History of the Tessar

The Tessar (together with the Sonnar and Planar) is one of the most famous Zeiss designs. The Tessar – another of Paul Rudolph’s master strokes – first saw the light in 1902 and was – itself – the combination of two earlier Zeiss designs. In essence, the Tessar combines the Zeiss Unar’s (4 elements in 4 groups) and Zeiss Protar’s (4 elements in 2 groups) into a highly compact 4 elements in 3 groups design. This design further has the advantage that it produces a sharp and very well corrected image.

The Tessar, while initially the brainchild of Paul Rudolph, was further developed and refined by a long list of Zeiss’ master lens designers, including Ernst Wandersleb, Willy Merté, and Harry Zöllner. While Willy Merté’s pioneering work proved that the Tessar design can be brought into the range of large aperture lenses (f/2 and better), those feats necessitated the extensive use of aspherical surfaces, which were (and remained for decades to come) not an economically feasible proposition. Instead, it was Zöllner who managed to recompute the basic Tessar design in such a way that allowed raising the maximum aperture to f/2.8 – a design that managed to combine a decent maximum aperture and high IQ into a package that could economically be mass-produced.

Hence, the Tessar remained the weapon of choice for cameras/lenses that did not necessitate a maximum aperture higher than f/2.8. On the other hand, the Tessar’s low group count (compared to Planars and other double Gauss’ designs) also means that the Tessar has a lower number of air-glass interfaces. Before the advent of modern coatings a low group-count approach was much less likely to suffer bad flaring and loss of transmission than a high-group count lens. In fact, even after the introduction of coating technologies, Tessars were customarily sold using less advanced coating techniques.

The combination of high IQ and economic factors made the Tessar the go-to choice for many mid-range cameras, where it played the role of the mid-tier alternative (more advanced than basic triplets; less expensive than Double Gauss designs). Furthermore, as the Tessar could be implemented either as a unit-focusing lens (all elements move to change focus) or – without a significant IQ penalty – as a single-element focusing lens (by shifting the front element vis-à-vis the other elements), the Tessar found use both in interchangeable lens cameras as well as fixed lens cameras.

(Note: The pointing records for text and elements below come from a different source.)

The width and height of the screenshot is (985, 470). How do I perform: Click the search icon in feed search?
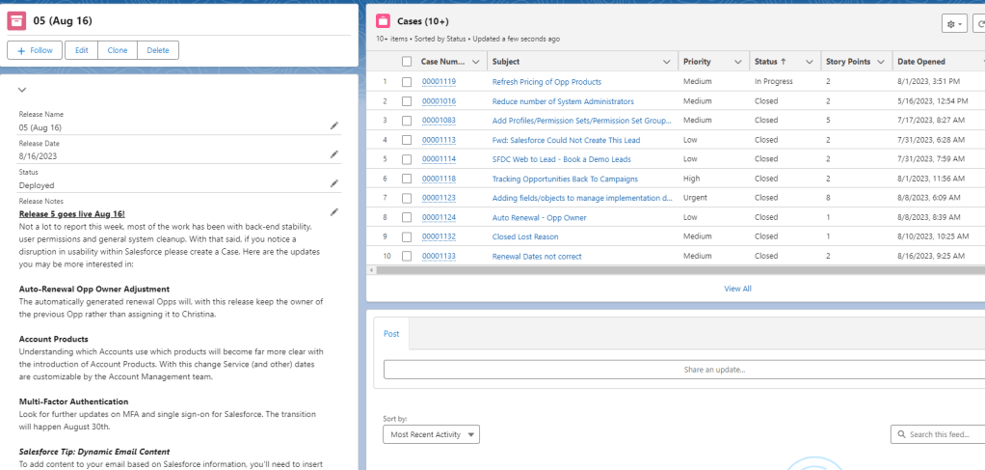tap(900, 435)
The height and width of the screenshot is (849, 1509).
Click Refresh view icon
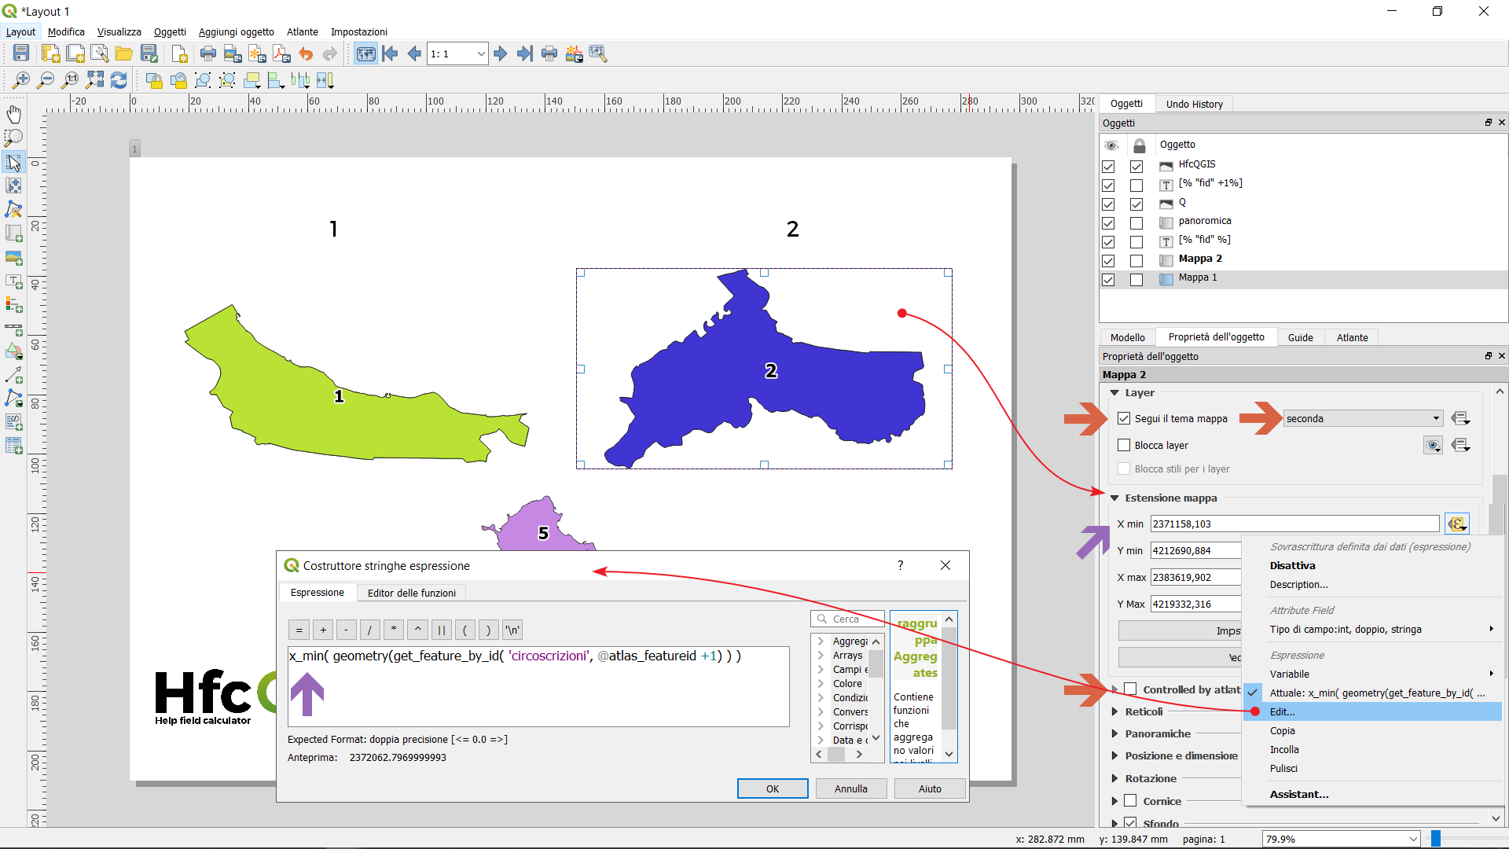[x=119, y=80]
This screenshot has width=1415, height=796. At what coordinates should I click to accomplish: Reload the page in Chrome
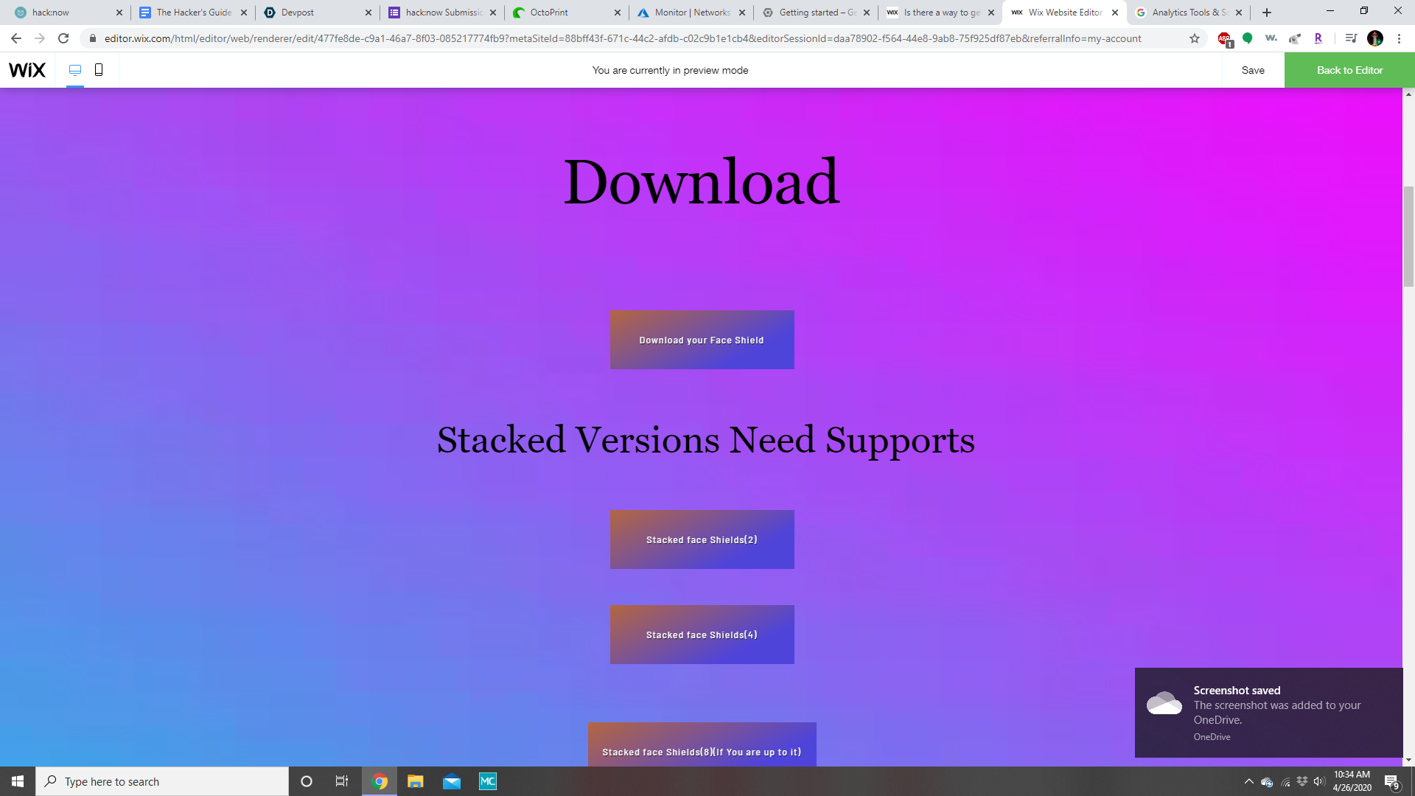coord(63,38)
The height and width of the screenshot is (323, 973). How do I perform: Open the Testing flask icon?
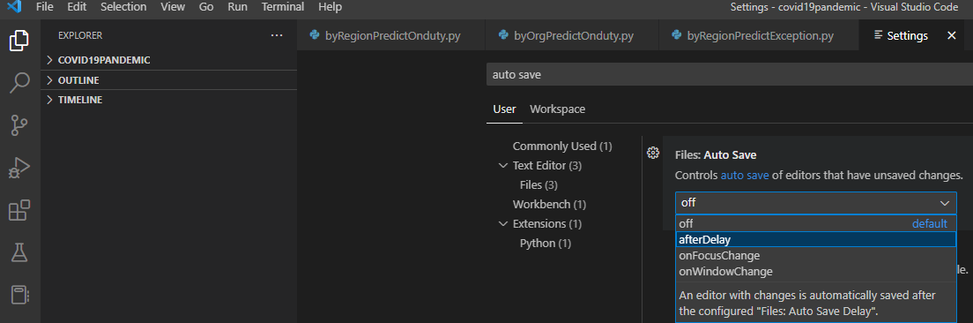(x=20, y=252)
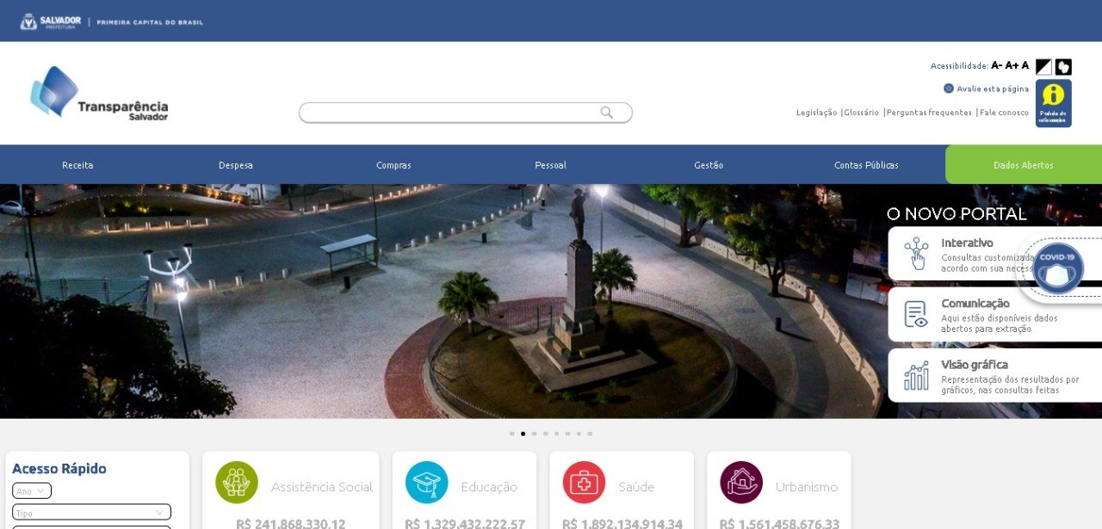1102x529 pixels.
Task: Open the Contas Públicas menu
Action: pos(866,165)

Various versions of the Tessar were used from their inception in 1902 to their end of production (in the GDR) in 1988. During that time, Tessars were extensively used in many formats (35 mm, medium format, large format) and types of cameras (SLRs, TLRs, interchangeable lens viewfinders/rangefinders, compacts). A testament to the Tessar’s long-lasting fame is that the name is used extensively in lenses (e.g. Tele-Tessar, Vario-Tessar, Smartphone lenses) that share very little if anything with the original Tessar design.


The 50/2.8 Tessar was produced in innumerable versions for different mounts, and even within the more long-lived mounts, several cosmetic/ergonomic variations exist.

Pictured: CZJ Tessar for Altix – a truly minuscule lens (diameter 44,5 mm; length 30,6 mm)


(The discussion below will focus on adapting M42 and Exakta variants. For a discussion on adapting Praktina mount variants, see JAPB’s article on the Praktina mount. For other mounts, be in touch, and I’ll try to help as best I can.)

This lens cannot be used natively on any current SLR or dSLRs. To use it in its native environment, you will need an Exakta or M42-mount film body. Luckily there are a lot of those (especially in M42 mount) available.

Thanks to being a fully manual lens (manual aperture, manual focus), the lens can be adapted to all mirrorless cameras using a suitable adapter. Moreover, both Exakta and M42 lenses are so uncomplicated that a simple ‘dumb adapter’ will do the job perfectly. Moreover, due to the popularity of both mounts, special adapters (helicoid adapters, tilt/shift adapters) are readily available. Alternatively, one can choose to daisy-chain adapters (e.g. M42->Canon EF; Canon EF –> mirrorless) which also opens up a wide range of speed boosters for those photographers that use smaller than full-frame sensors.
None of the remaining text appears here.